Tropical Fruits That Will Grow In UK Gardens

Brits wanting to bring homegrown tropical tastes to their plate are being given expert advice on how to grow them in the UK’s climate.

Pineapple guava flowers - Image by Nicholas Demetriades from Pixabay
Pineapple guava flowers - Image by Nicholas Demetriades from Pixabay
The plant professionals over at GardeningExpress.co.uk have compiled a list of the most exotic fruits that will grow in any UK garden, with or without the assistance of a greenhouse.

British weather isn’t always predictable, making it uncertain which exotic species will fare the best in our ever-changing and often unpredictable climate.

Gardeners might not be able to get abroad this year, but this guide will let them enjoy their favourite exotic fruit plant from the comfort of their back yard.

Pineapple guavas, Chinese loquats, pomegranates, figs and apricots can all produce tasty fruits in the UK, as long as they are well looked after.
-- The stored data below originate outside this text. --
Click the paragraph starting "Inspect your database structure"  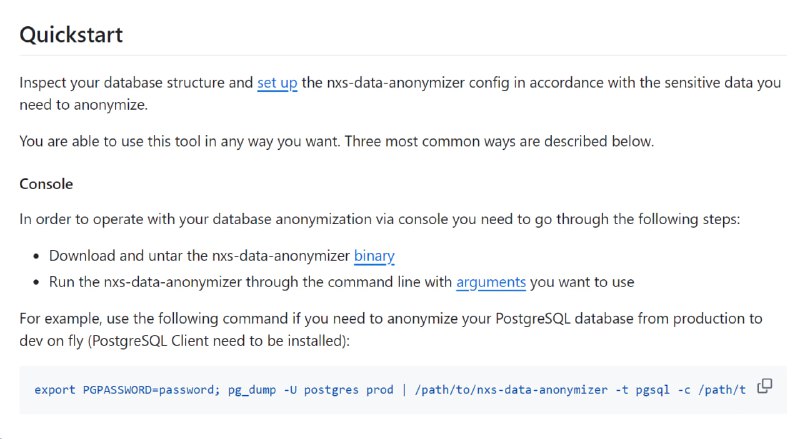[400, 93]
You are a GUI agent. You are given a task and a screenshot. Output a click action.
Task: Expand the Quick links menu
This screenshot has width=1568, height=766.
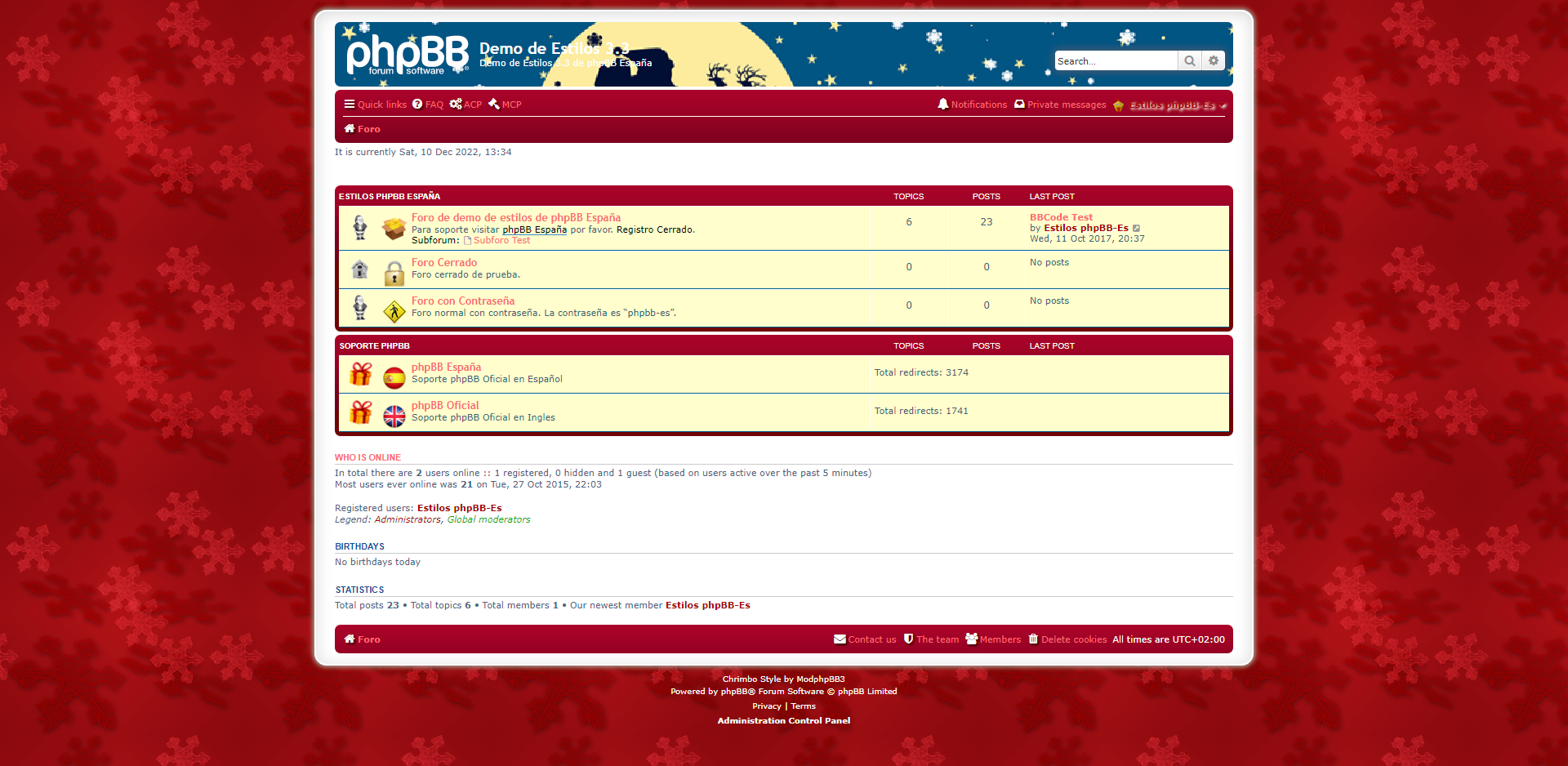tap(375, 105)
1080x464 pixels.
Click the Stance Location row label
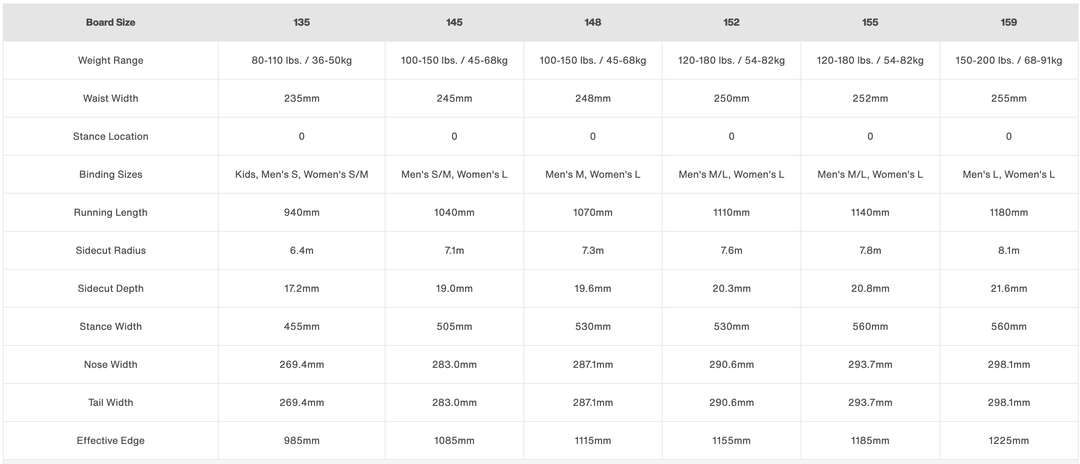pyautogui.click(x=110, y=136)
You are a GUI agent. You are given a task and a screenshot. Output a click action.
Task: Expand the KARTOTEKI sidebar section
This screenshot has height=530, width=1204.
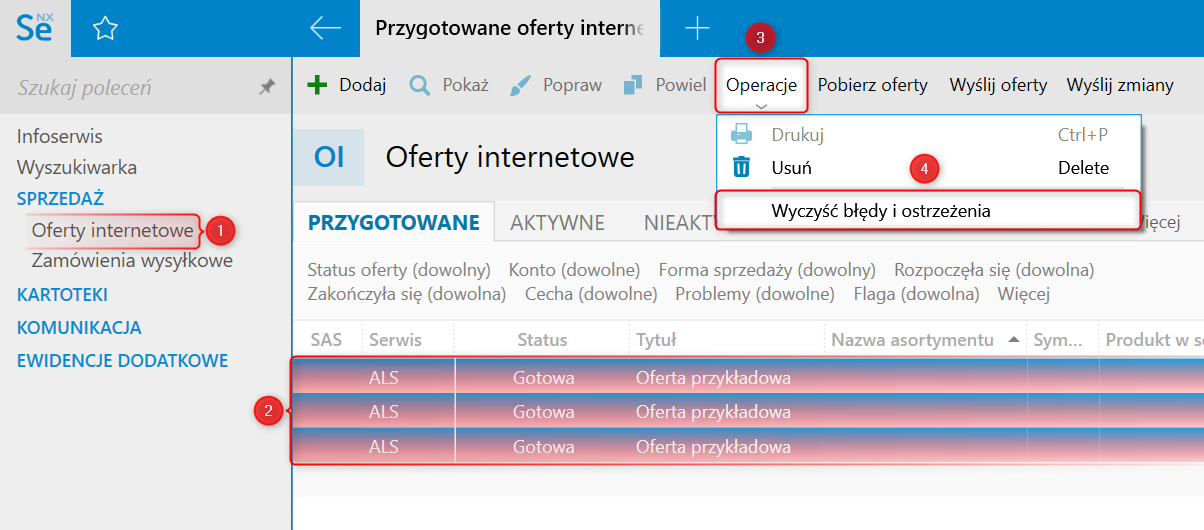pyautogui.click(x=62, y=294)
Chris Bonnett from GardeningExpress.co.uk said: “Growing exotic fruit in your garden will pay off massively over the summer months when you fancy a refreshing bite of something homegrown.

“Whilst some of these plants aren’t super acclimatised to uncertain summers, they will thrive with a bit of TLC and warmth. Gardeners can employ a range of tactics to keep them flourishing, including fertiliser, using pots, and moving the plants indoors at the height of winter.

“Growing plants in pots allows gardeners to rearrange their containers and move them around the garden to catch the most of sunshine!”

Pineapple Guavas

Pineapple guavas - Image by Chesna from Pixabay
Pineapple guavas - Image by Chesna from Pixabay
Originally found in Brazil and South America, Brits can grow this deliciously sweet fruit in their back gardens. The plant produces green-skinned, egg-shaped fruit that tastes like a peach, plum, strawberry and pineapple all rolled in one! They like living in well-drained soil, in a warm position, preferably in light shade and don’t fare well in temperatures lower than -12C. They also sprout edible, crimson and white flowers, which are very pretty and perfect for decorating cakes. Patience will be the key to growing a Pineapple Guava, as the bush can sometimes take several years to produce fruit.

Pomegranates

Pomegranates - Image by hartono subagio from Pixabay
Pomegranates - Image by hartono subagio from Pixabay
Not only do Pomegranates taste great, but they are also high in antioxidants, vitamin C, and are also known for boosting immune systems. The tree has a rich and colourful appearance, making for a stunning, summery focal point for your garden. In order to harvest ripe fruits, the plant should be kept warm and sunny, but sheltered spot. The attractive ornamental specimen blooms with orange-red flowers and has gorgeously glossy green leaves. They shouldn’t be left to get any colder than -12C, so growing them in a pot or container will allow you to move them indoors during colder temperatures.

Chinese Loquats

Chinese Loquats - Image by 雲 曾 from Pixabay
Chinese Loquats - Image by 雲 曾 from Pixabay
These ornamental evergreen shrubs will add a pop of colour to any garden when they bloom with fragrant white flowers twice a year. Whilst they are durable when dealing with low temperatures, during warmer weather they will also produce deep orange and yellow fruits, which taste sweet and slightly like a plumb. The leaves of these shrubs are also used in the Japanese tea "biwa cha".

Figs

Figs - Image by Simon from Pixabay
Figs - Image by Simon from Pixabay
Thought to be one of the world’s oldest trees, figs were originally found in the Middle East and the Mediterranean. When growing them outdoors in the UK, they behave best when planted against a sunny wall. During colder months they need a bit of extra protection and should be kept in a frost-free place. A single plant will provide a successful crop of the unique, sweet, soft and chewy fruit.

Apricots

Apricots - Image by 夏 沐沐 from Pixabay
Apricots - Image by 夏 沐沐 from Pixabay
Best grown in a sunny space shrouded in sun, growers should be prepared to cover the tree in a fleecy blanket when in flower and frost is forecast. During the summer months, they should be kept in a sheltered, warm position to encourage blossom and nectar flow. They perform best out of pots, in well-drained soil.